Waiting for the Dalai Lama: Stories from All Sides of the Tibetan Debate by Annelie Rozeboom. Why does the issue of Tibet rouse such passions on both sides? And is there any way to find common ground? Chinese-speaking journalist Annelie Rozeboom worked as a foreign correspondent in China for ten years. During that time she was able to interview numerous Tibetan people inside and outside Tibet, as well as Chinese residents, Western observers and the Dalai Lama himself. As these people explain their life stories, it becomes clear to the reader why they think the way they do. The book also shows how history washed over this remote kingdom and how the Tibetans and the Chinese came to take such opposing positions. Waiting for the Dalai Lama is a uniquely valuable book which approaches the emotive issue of Tibet from all angles.

The Ninth Panchen Lama (1883-1937): A Life at the Crossroads of Sino-Tibetan Relations by Fabienne Jagou; translated by R B Buechel. This biography of the Ninth Panchen Lama, the second highest spiritual authority in Tibetan Buddhism, offers new insights into the tumultuous history of the relations between China and Tibet at the start of the 20th century. It demonstrates how the Panchen Lama's flight from his monastery on the night of December 22, 1923, remains an essential characterizing event of Tibet's modern history. In China, the Panchen Lama became entwined with not only the Republican government, but also the world of international politics. By the 1930s, the prelate was to find himself a pawn in a diplomatic game played by China, Lhasa, and England for control of Tibet. His flight from his country set the stage for Chinese Republican, and later Communist, control over the selection of his successors, with repercussions even today for Sino-Tibetan relations.

Bayonets to Lhasa: The British Invasion of Tibet by Peter Fleming. Softback reissue of Peter Fleming's 1961 account of the 1904 British politico-military expedition to Lhasa. Based on official documents and recently available personal archives and correspondence by some of the leading figures involved, the account reads in places like a fictional thriller. Mixed motivations and now outmoded attitudes and political beliefs as well as high idealism and individual gallantry are shown to form the background and foreground of the seven weeks' occupation of Lhasa and the subsequent Treaty which led to the British departure. The confused scapegoating and name-calling which featured in the British military and civilian power groups in India and London, and the stance of the Russian and Chinese interests are all overviewed. The subsequent influence/occupation by China until 1911 and the proclamation of the independent Republic of Tibet is noted. Repercussions of this chapter of the Great Game of Imperial Britain and Tsarist Russia are still felt today.

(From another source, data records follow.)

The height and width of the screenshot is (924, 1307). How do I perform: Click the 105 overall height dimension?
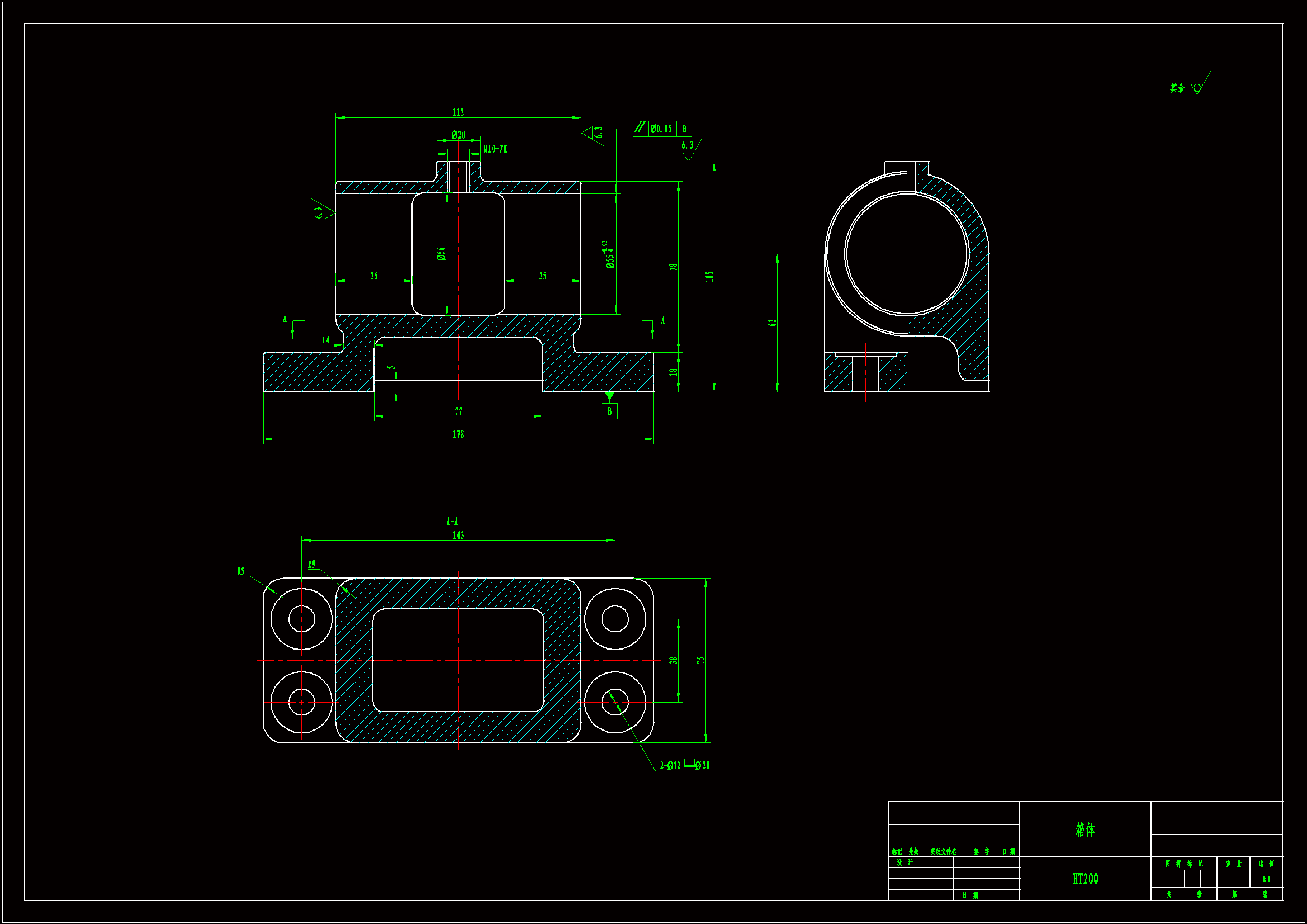point(709,276)
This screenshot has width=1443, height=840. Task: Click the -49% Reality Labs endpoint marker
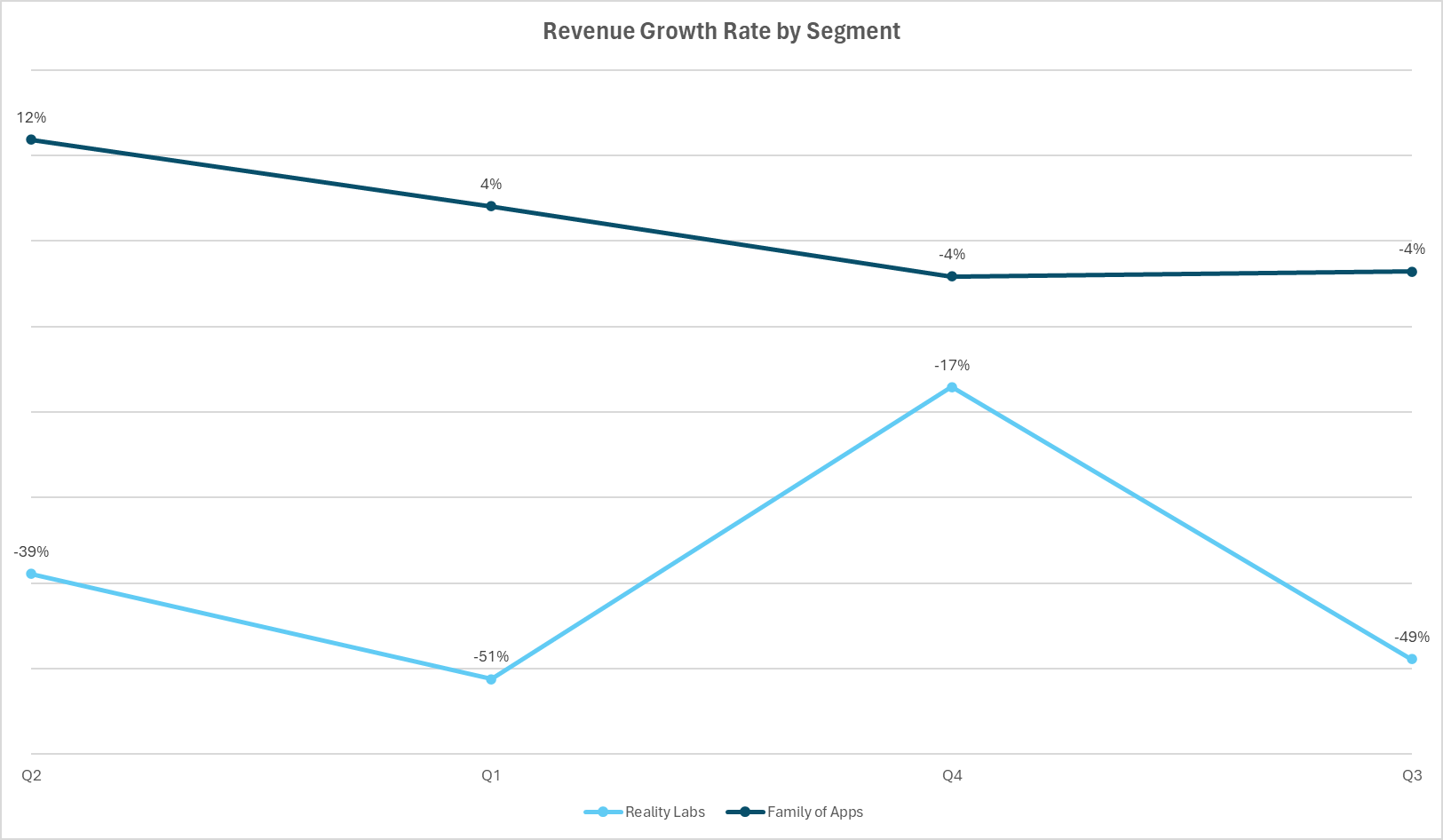[x=1412, y=659]
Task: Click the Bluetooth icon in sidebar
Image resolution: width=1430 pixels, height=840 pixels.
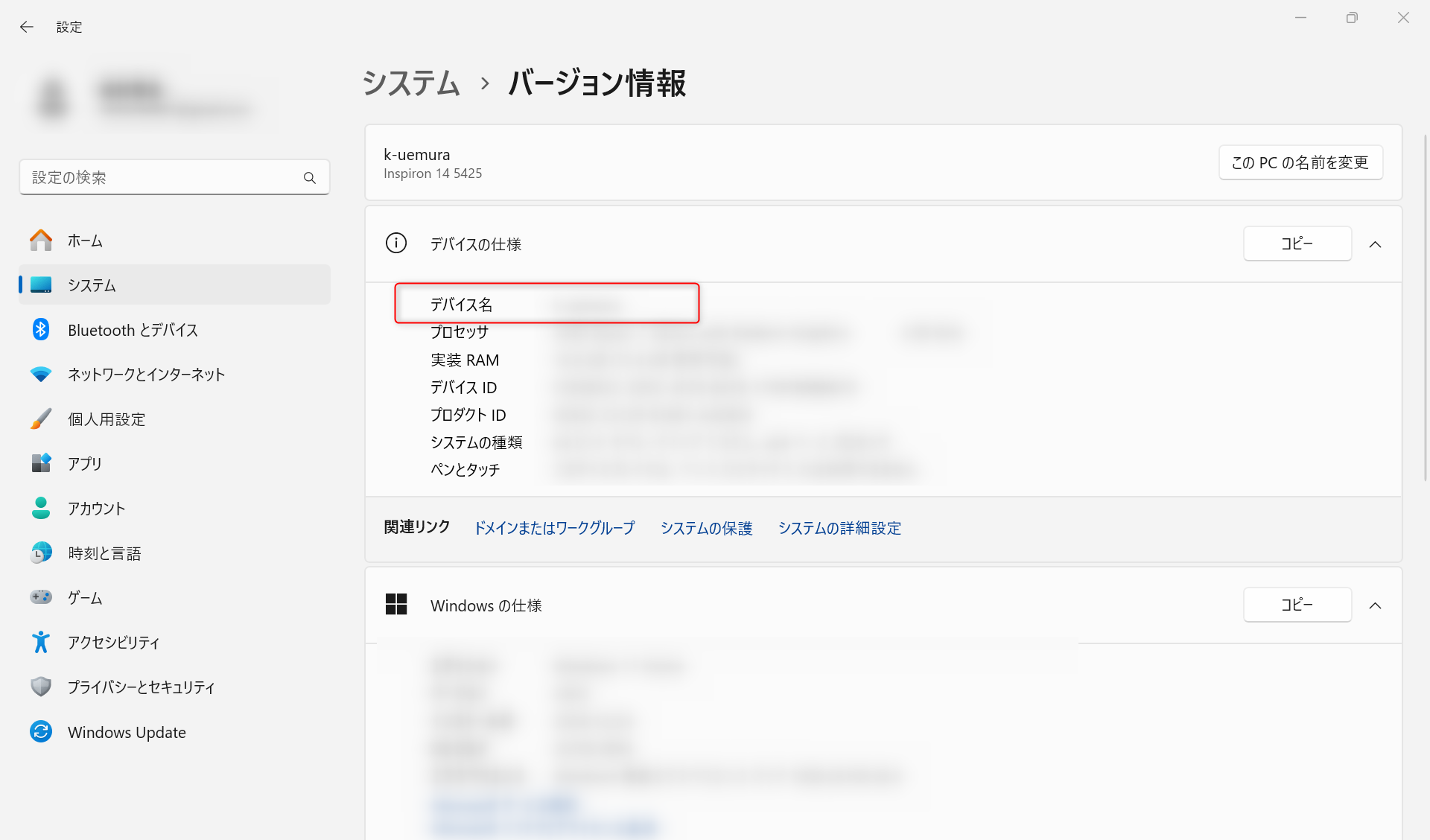Action: pos(41,329)
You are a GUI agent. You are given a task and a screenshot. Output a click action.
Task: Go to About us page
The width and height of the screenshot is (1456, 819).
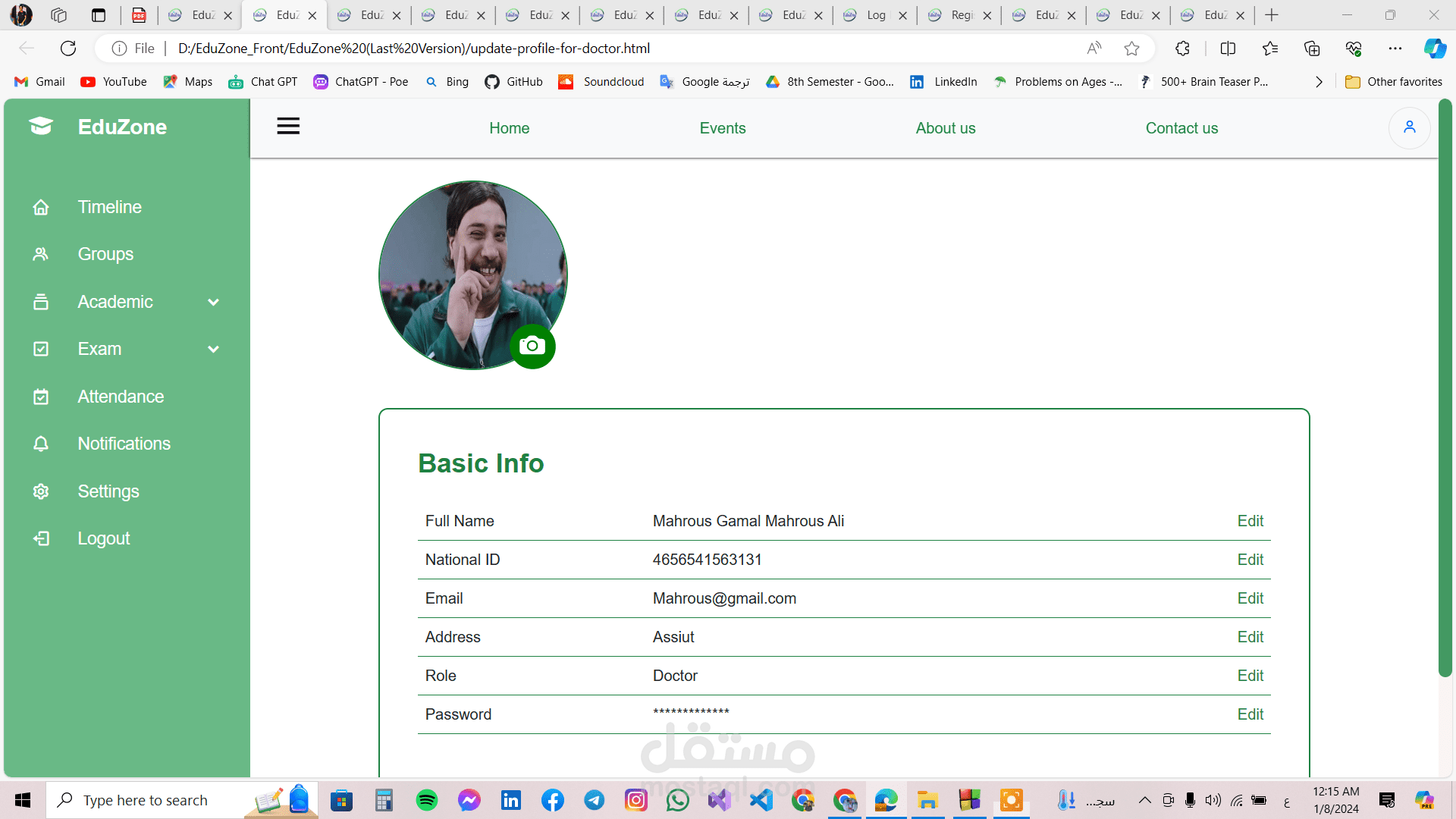(x=945, y=128)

Among the Tibetans by Isabella Bird. In this facsimile reissue of the 1894 account of her 1889 travels in Tibet, Isabella Bishop (nee Bird) the already well known travel writer tells of her last visit to Asia. She travelled by horseback and used a tent, but went in some style from Sinigar to Ladakh. Descriptions of people she met and situations - some hair raising - she experienced include a focus on Christian missionaries and their simple way of life in places far remote from their fellows. Visits to Nubra, Leh were hazardous and the final chapter includes descriptions of the manners and customs of the area. With black-and-white drawings.